Well, the answer is clearly “c”. Corn, as a rotational crop, is considered chattel (personal property) that does not convey with the land.
This is similar to a question I had to answer on my real estate licensing exam and, as you can imagine, this information came in mighty helpful as I embarked on a career in home sales in Southern California. If I only had a nickel for every time a seller wanted to reclaim his unharvested corn after close of escrow, or for every time I have had the need to use the word “chattel” in a sentence! A real estate license is all that is needed to represent principals in a sales transaction yet the license itself does little to actually prepare you, or practically speaking, qualify you to provide solid representation. And, as The Phoenix Real Estate Guy so eloquently pointed out, a license is just too darn easy to get.
I began thinking about this recently when past clients contacted me with questions regarding personal investing. Specifically, they are planning on acquiring properties for their own porfolio and, like many over the past several years, have become licensed. Keeping in mind that they have no intention of working in the industry, but only wish to represent themselves in their own transactions, their questions related to where they should hang their license, how much they should expect to pay for Errors and Ommission Insurance, and most importantly what commission split they should expect to negotiate given that “we will be doing all of the work”.

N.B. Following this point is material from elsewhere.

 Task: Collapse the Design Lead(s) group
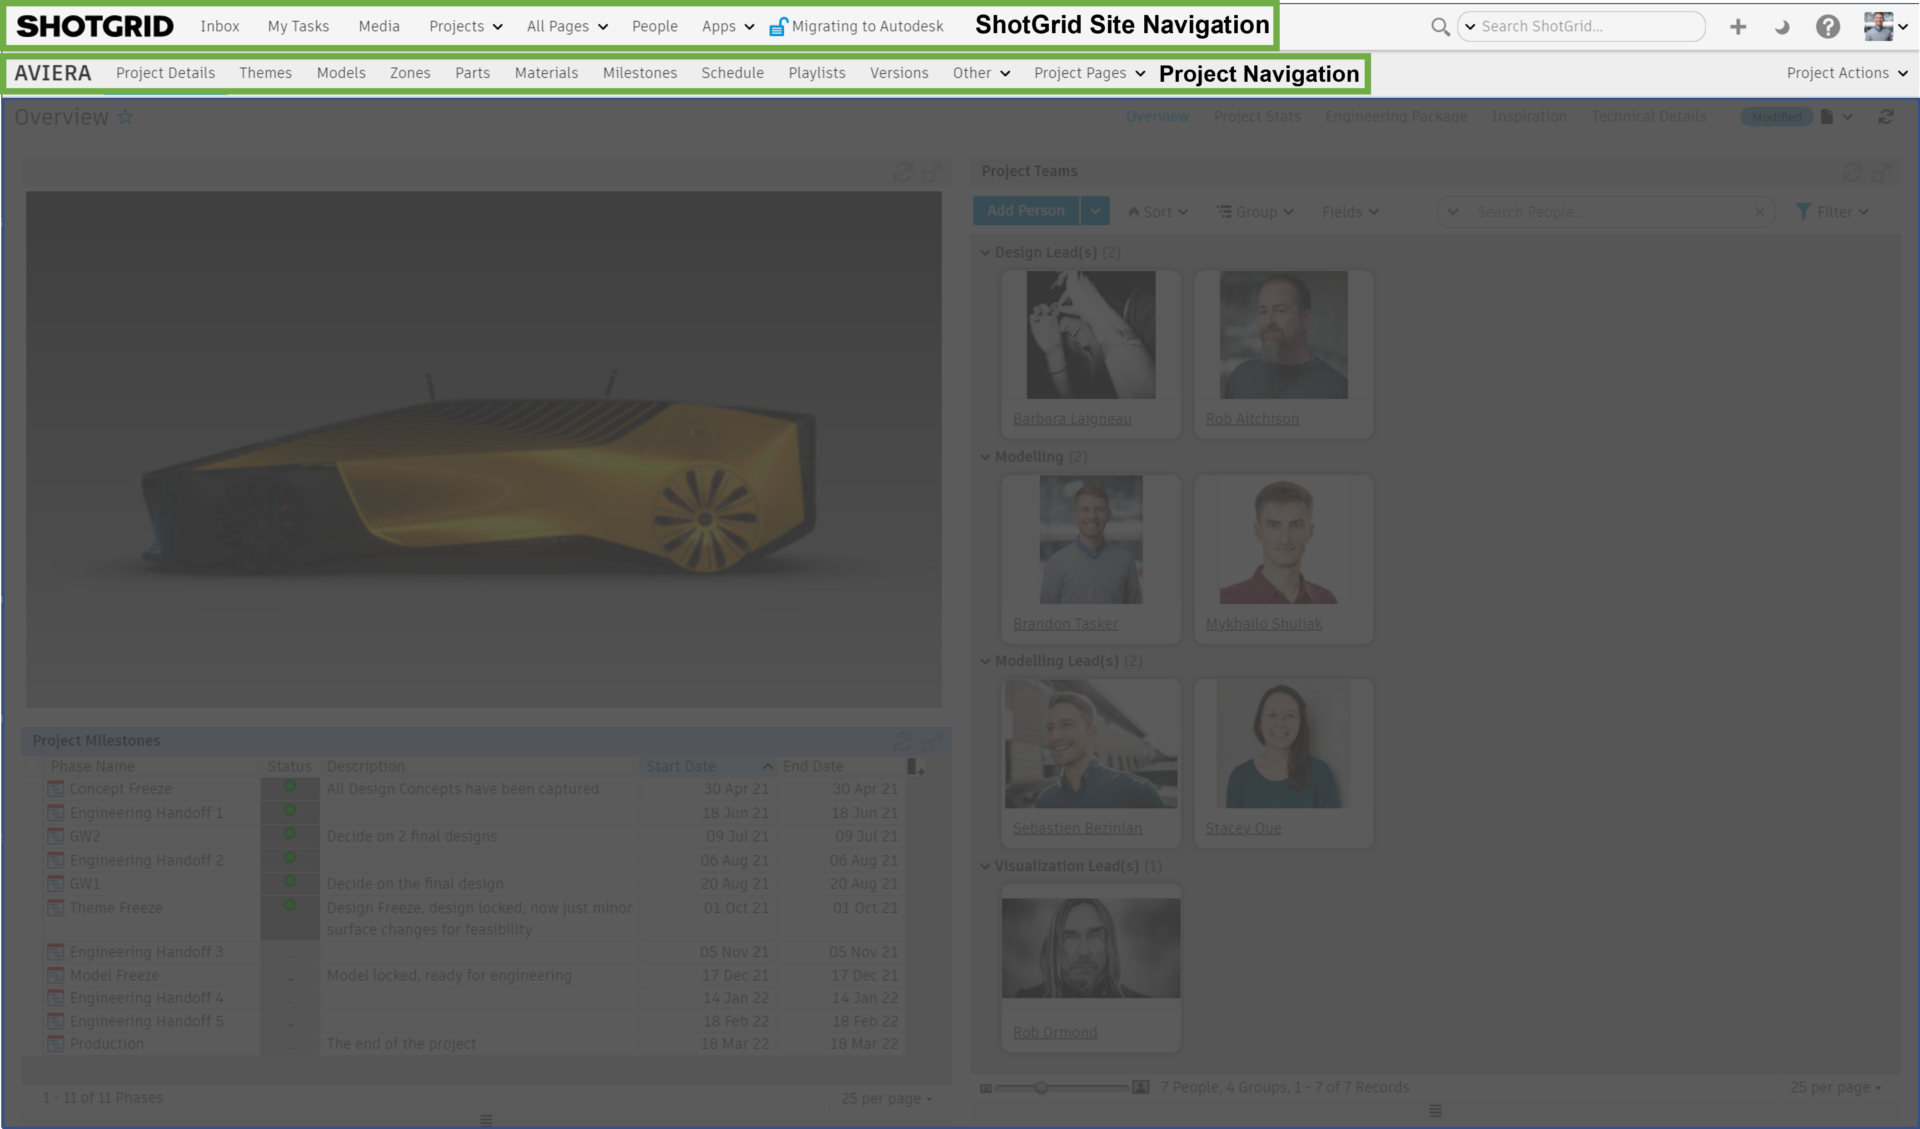coord(984,252)
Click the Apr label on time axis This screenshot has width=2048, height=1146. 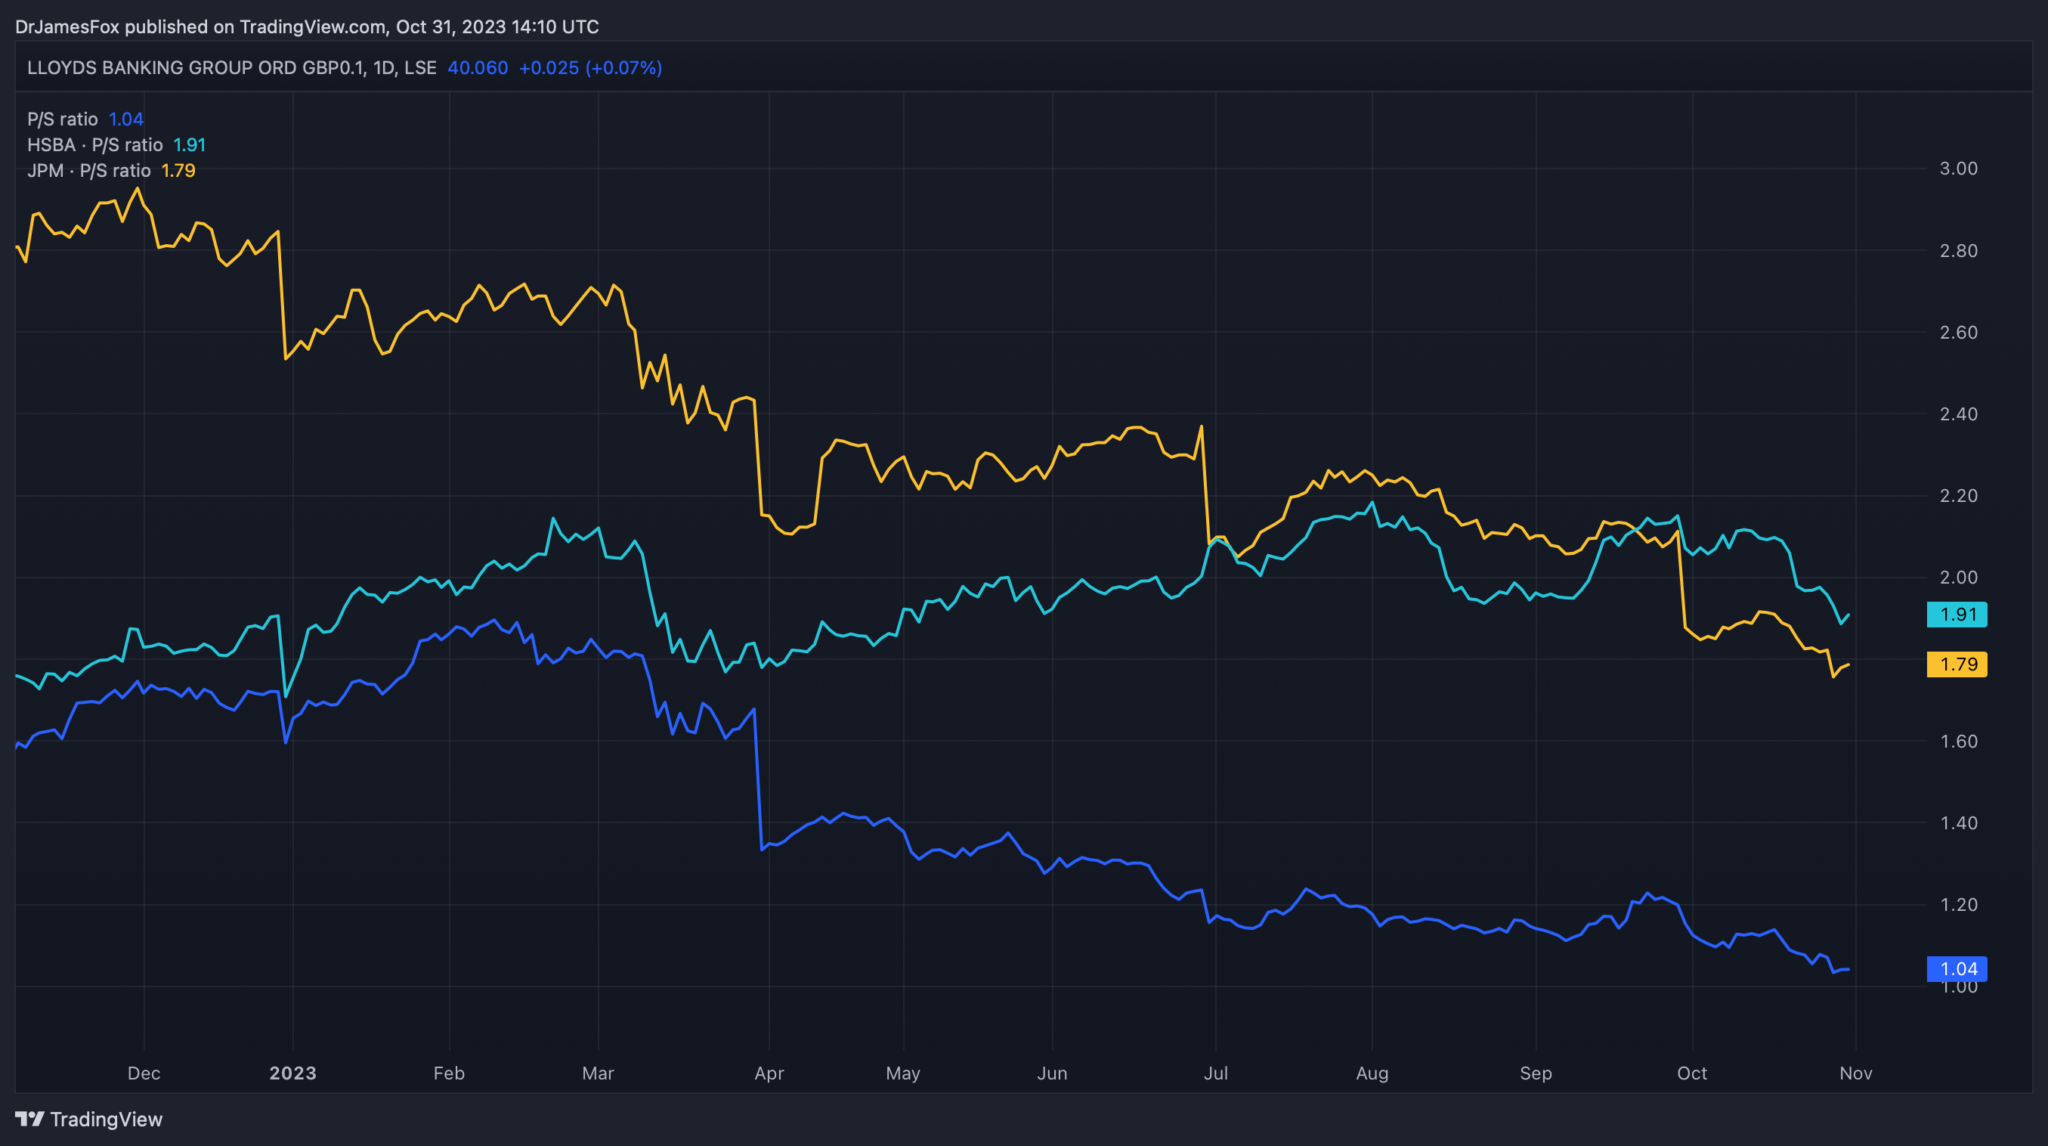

First let me say that it is nearly impossible to represent yourself well in a real estate transaction; most companies will not even permit it due to liability concerns. More importantly, perhaps, you are not detached enough to negotiate as effectively as a third party. Argue if you must, but this is simply the case. When Steve and I have had occassion to purchase or sell properties, we have always hired another agent and gladly paid the associated fee. What concerned me more, however, was the prevailing perception that they would be doing, or even were prepared to do, “all the work”. There is a reason that real estate brokerages provide extensive training for new-hires and an arsenal of attorneys on call; the knowledge acquired to pass the licensing exam is not even remotely related to the practical knowledge required to fulfill the statutory and other obligations associated with a real estate transaction. And if your company is prepared to provide this support to equip you with the necessary tools, how realistic is it to expect that they will pass the lion’s share of your one commission a year through to you because you have done all the work? Further, the broker incurs costs each time a license is hung, costs for forms, administrative support, phone and other overhead. If your goal is anything less than full-time involvement in the industry, the companies that will be enthusiastically welcoming you will be few.
What we are really talking about here is a desire to benefit from not having to pay a real estate fee or, rather, to “earn” the fee thereby reducing the effective price of the property. As an example, a $400,000 property offering 3% to the buyer’s broker would result in a $12,000 savings to the licensed principal, assuming the licensee’s broker takes nothing. In a typical new-hire scenario, this number would be closer to $5,000 after paying franchise fees, broker splits, insurance and Board dues. If you believe that this pencils out when you consider the loss of detached advocacy and your investment of time, and if you are confident that your pre-licensing studies have truly equipped you with the required knowledge, then go for it. Be careful, however, that it isn’t a case of “I don’t know what I don’t know.” Here’s the punch line: I think I have finally found a Redfin match. If you are licensed but not trained and not practicing, perhaps you would be better served to find someone who is and who is willing to credit back some of their commission. And if you want the corn, you can instruct them to write it into the contract.